The hazing lawsuit we are currently litigating seeks more than $10 million, and it seeks that amount because the harm in these cases is not a bruise that heals — it is a life rerouted. The value of a case is built from the medical records, the life-care plan, the economic loss, and the institutional conduct that made the harm foreseeable and preventable. Past results depend on the facts of each case and do not guarantee future outcomes. But the framework — the categories of damage, the evidence that supports each, and the jury’s power to assign a number — is real.

The Playbook — How Fraternities and Their Insurers Fight

The defense in a fraternity sexual assault case runs a predictable set of plays. Each one is designed to shift blame, minimize harm, and protect the institution’s money. Knowing them in advance is the best defense against them — because every play has a counter, and the counter is usually in the medical literature, the fraternity’s own records, or the law itself.

Play 1: “One bad actor — this is not a fraternity problem.” The fraternity will say the arrested member acted alone, that the organization cannot be responsible for the criminal conduct of an individual, and that the lawsuit is an attempt to reach deep pockets that have nothing to do with what happened. The counter: the fraternity created the environment, controlled access to the house, set the culture, and — in many cases — had prior warnings about this member or this house. The question is not whether the fraternity told him to assault someone. The question is whether the fraternity knew, or should have known, that its house was dangerous, and whether it took reasonable steps to protect the people who walked through its door. That is an institutional failure, not an individual one.

Play 2: “She consented — or, she was drinking, so how can anyone know what happened?” The defense will mine the survivor’s social media, her toxicology, her text messages, and her behavior before and after the assault for anything that can be framed as consent, as voluntary intoxication that undermines reliability, or as a “relationship” that the survivor is now reframing. The counter: tonic immobility is a documented physiological response, not consent. Intoxication does not equal consent — in fact, under Louisiana law, a person who is incapacitated by alcohol or drugs cannot legally consent. Delayed disclosure is the norm, not a sign of fabrication. And the survivor’s behavior after the assault — the dissociation, the seemingly “normal” conduct — is itself a documented trauma response, not evidence that “nothing happened.”

Play 3: “The surveillance footage is gone — we don’t have it.” The fraternity will claim the cameras weren’t working, the system overwrote the footage, or the video was never retained. If this happens after a preservation letter was on file, the destruction is spoliation — and a court can impose sanctions, including an adverse-inference instruction telling the jury to assume the lost footage would have helped the plaintiff. The counter is sending the preservation letter fast enough that the fraternity cannot credibly claim the footage was gone before it had a duty to preserve it.

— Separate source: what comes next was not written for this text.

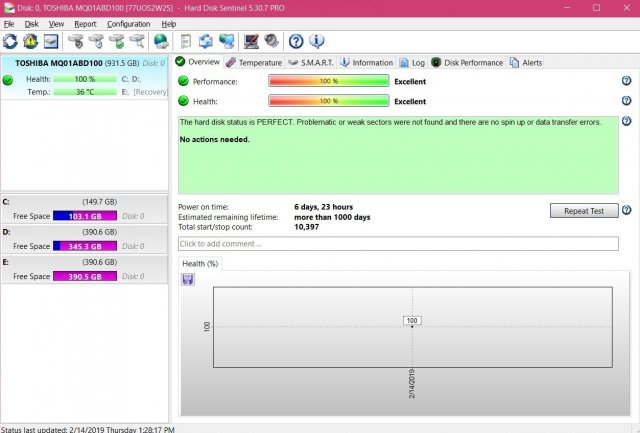Click the document report icon in the toolbar
Screen dimensions: 640x433
[185, 41]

Play 4: “The university is immune — you cannot sue a public institution.” LSU will argue governmental immunity, procedural barriers under the Louisiana Tort Claims Act, and the difficulty of suing a public entity. These arguments are real, but they are not absolute. Title IX creates a federal cause of action for deliberate indifference to known sexual violence that can survive certain immunity defenses. The Louisiana Tort Claims Act has specific notice requirements and deadlines that must be met — and those deadlines can be shorter than the one-year prescriptive period. If the university is a defendant, the notice requirements are their own clock, and missing them kills the claim even if the one-year SOL has not expired. This is why identifying the university as a potential defendant early, and understanding the specific procedural requirements for suing a public entity in Louisiana, is critical.

Play 5: The quick settlement offer. A fraternity’s insurer may extend a settlement offer early — before the full extent of the harm is known, before the PTSD has been diagnosed, before the life-care plan is built, and before the institutional conduct has been fully investigated. The offer will sound like a lot of money. It will come with a release. It will be designed to close the case before the survivor understands what it is actually worth. The counter: never accept an early offer without a lawyer who can value the claim. A settlement that seems generous in the first month can be a fraction of what the case is worth once the medical records, the economic loss, and the institutional pattern are documented.

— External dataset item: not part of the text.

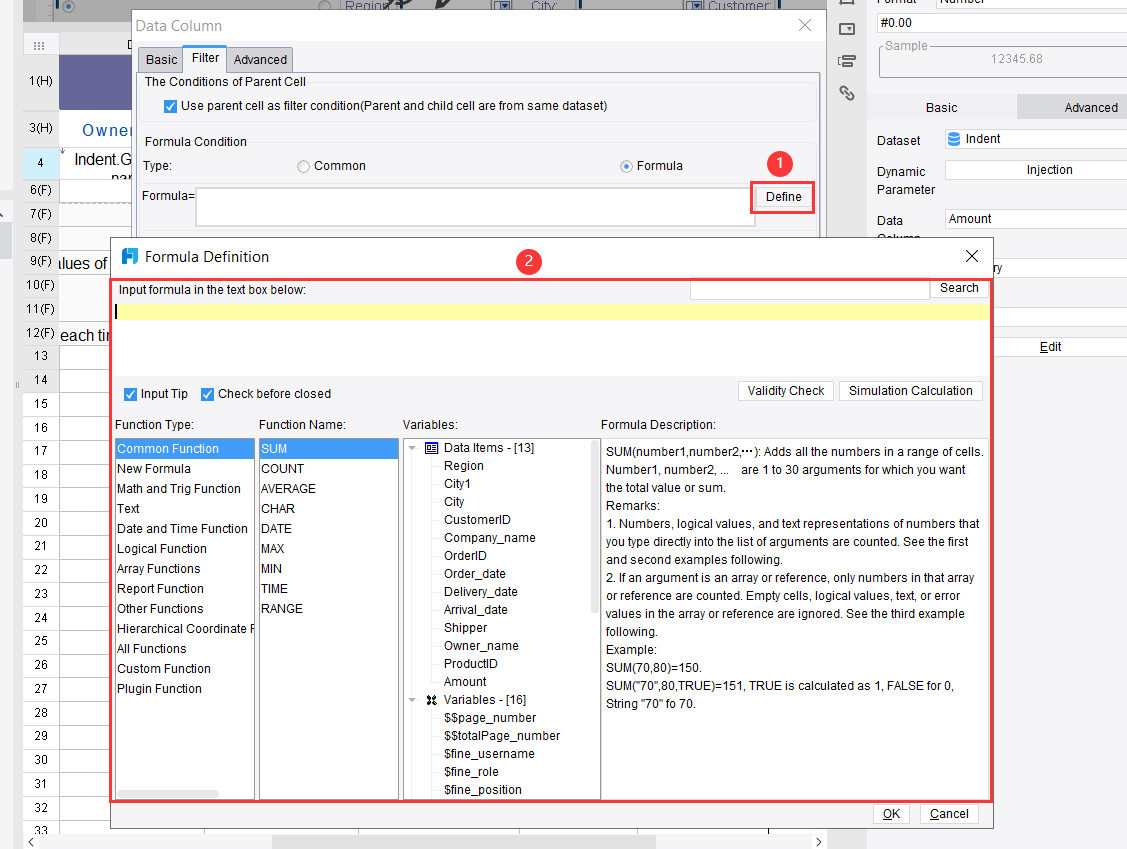Click the table icon beside Data Items

(x=431, y=448)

The Proof Story — How a Case Like This Is Built

Here is how a fraternity sexual assault case is actually built, from the day you call to the day a number is on the table:

Week one. The preservation letter goes out — to the local chapter, the national fraternity, the house corporation, and the university if applicable. It demands that surveillance footage, membership records, disciplinary files, incident reports, prior-complaint records, house security logs, and all communications related to the incident be frozen. The survivor’s own evidence is secured: the phone is backed up, the text messages are preserved, the hospital records are requested, the SANE exam is located if one was performed. The criminal case is monitored — the arrest report, the police investigation, and any evidence collected by law enforcement is tracked because it is also evidence in the civil case.

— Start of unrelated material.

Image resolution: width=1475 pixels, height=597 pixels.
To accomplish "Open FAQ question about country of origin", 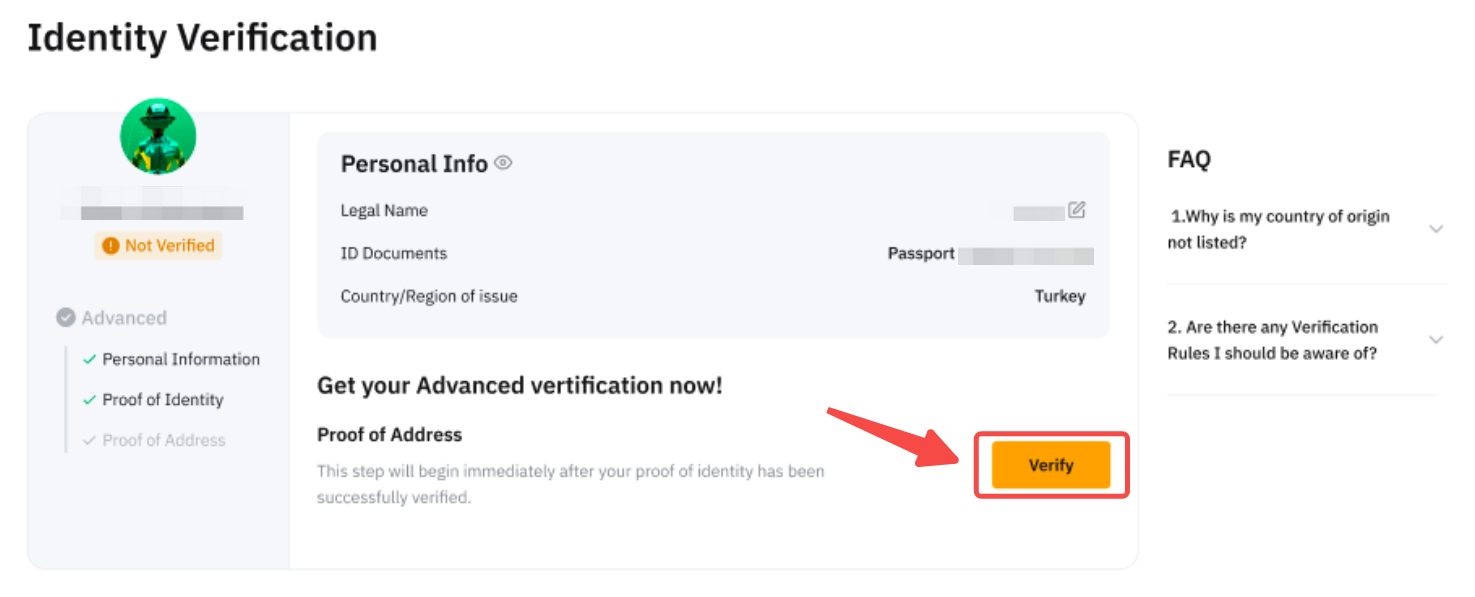I will [x=1278, y=229].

Weeks two through eight. The records come in — or the defendant claims they are “unavailable.” The gaps tell their own story. A fraternity that cannot produce its own incident reports, or that claims its cameras were “not working” the night of the assault, is building the spoliation argument for the plaintiff. The medical records are assembled: the ER visit, the SANE exam, the first therapy intake, the CAPS-5 or PCL-5 score sheet. The closer these records are to the date of the assault, the more powerful they are — because they pre-date any “litigation motive” the defense will raise.

Months two through six. The corporate structure is mapped — the local chapter entity, the national organization, the house corporation, the university’s role. Insurance policies are identified. The prior-incident history is built: were there earlier reports at this house? Did the national fraternity have warnings? Did the university’s Clery Act statistics show a pattern? Each prior incident is a brick in the foreseeability wall — proof that this assault was not a surprise but a predictable result of conditions the institution tolerated.

Months six through twelve. Experts are retained: a treating psychiatrist or psychologist who can diagnose PTSD under the DSM-5 criteria and testify to the injury’s permanence; a forensic economist who can project the lifetime cost of care and the lost earning capacity; where the institution’s conduct was egregious, a punitive-damages expert who can frame the institutional failures. Depositions are taken — of the fraternity’s officers, of the house manager, of the university’s Title IX coordinator, of the witnesses who were present that night.

The number. The demand is built from all of it — the medical cost stream, the economic loss, the human harm, and the institutional conduct that made it foreseeable. The adjuster’s first offer is a fraction of it. That is by design. The case is either resolved through negotiation at a number that reflects the full harm, or it is tried in front of a jury — twelve people from the community where the fraternity sits, hearing what the institution knew, what it ignored, and what happened to the survivor as a result.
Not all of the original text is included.